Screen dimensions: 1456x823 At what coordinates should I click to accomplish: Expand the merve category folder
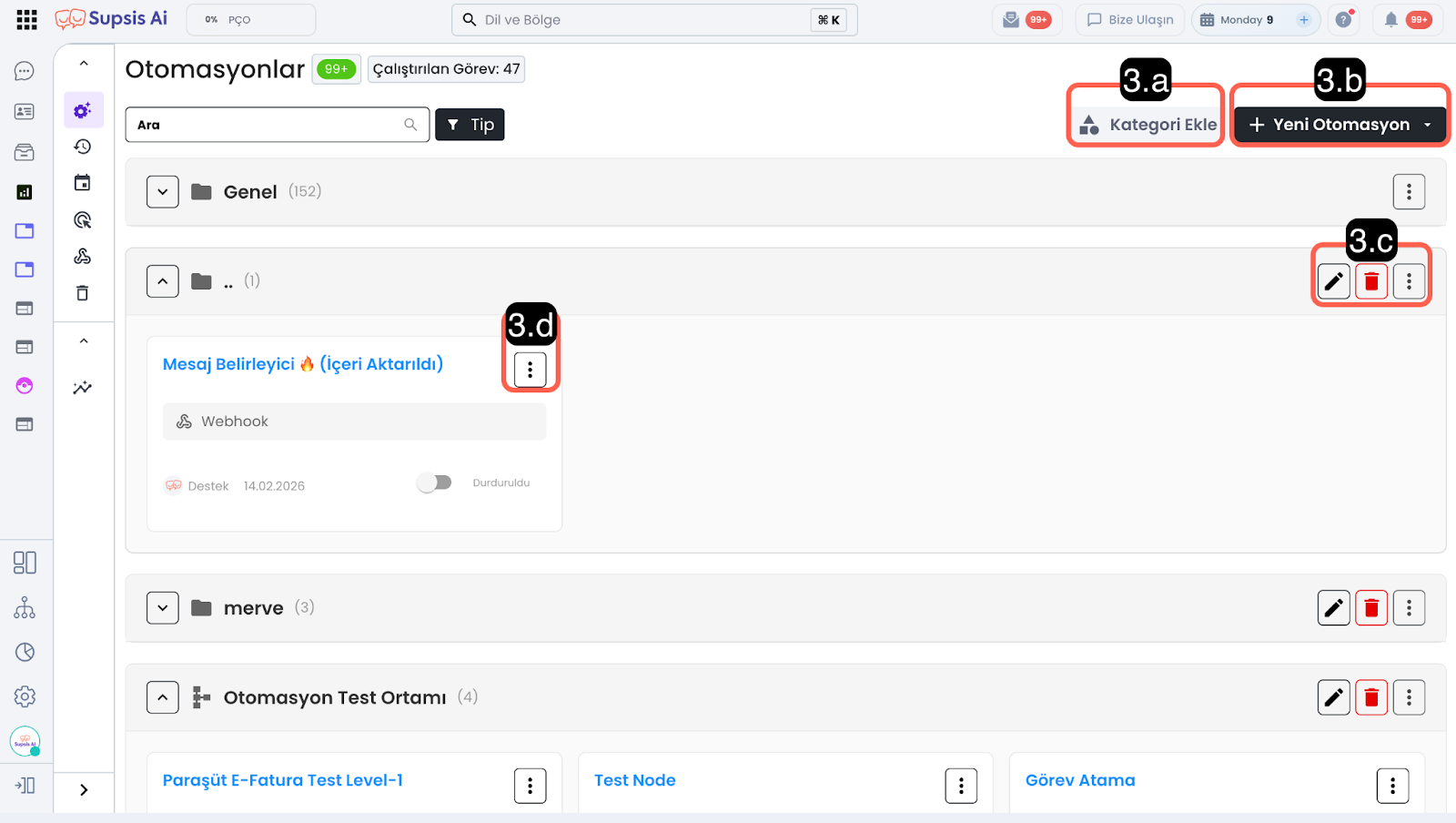click(163, 608)
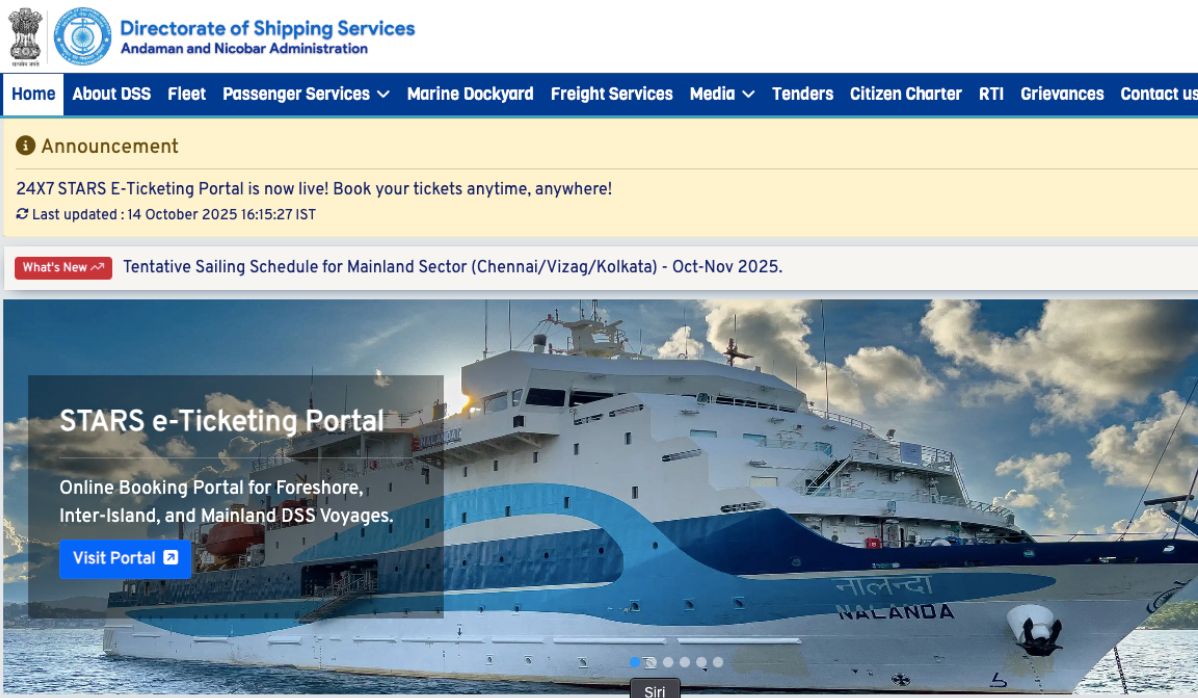The width and height of the screenshot is (1198, 698).
Task: Open the Fleet menu item
Action: (186, 94)
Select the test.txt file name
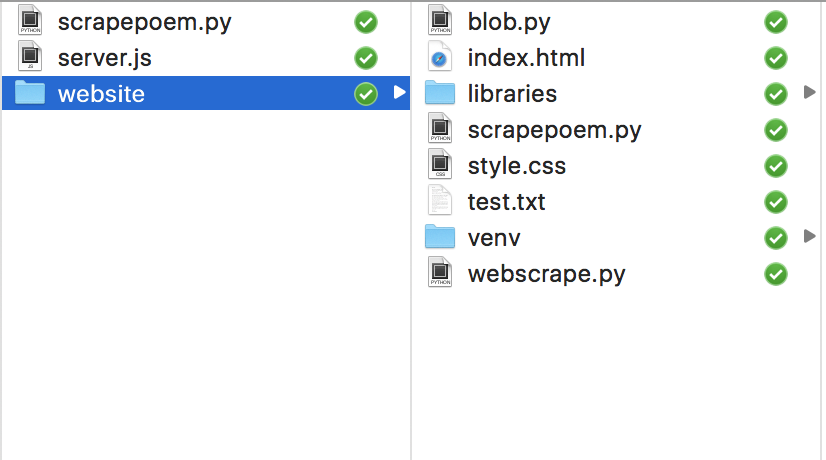Viewport: 826px width, 460px height. point(506,202)
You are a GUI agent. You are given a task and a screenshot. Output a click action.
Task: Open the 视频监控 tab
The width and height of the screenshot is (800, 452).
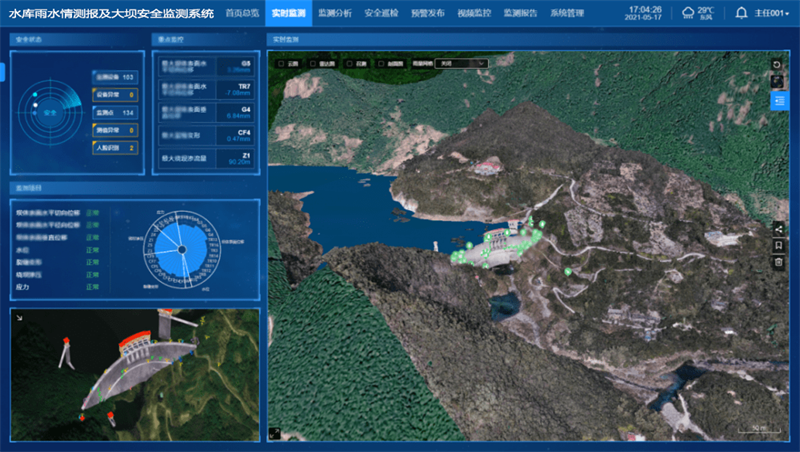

• _Required action_: Go through the listing above and write it out again exactly, dropping the pictures.

• _Finished task_:
Screen dimensions: 1456x823 At what coordinates should I click to accomplish: Expand the merve category folder
click(163, 608)
The width and height of the screenshot is (1198, 698).
Task: Open the Fleet menu item
Action: (186, 94)
Select the test.txt file name
Viewport: 826px width, 460px height. point(506,202)
You are a GUI agent. You are given a task and a screenshot. Output a click action.
Task: Open the 视频监控 tab
The width and height of the screenshot is (800, 452).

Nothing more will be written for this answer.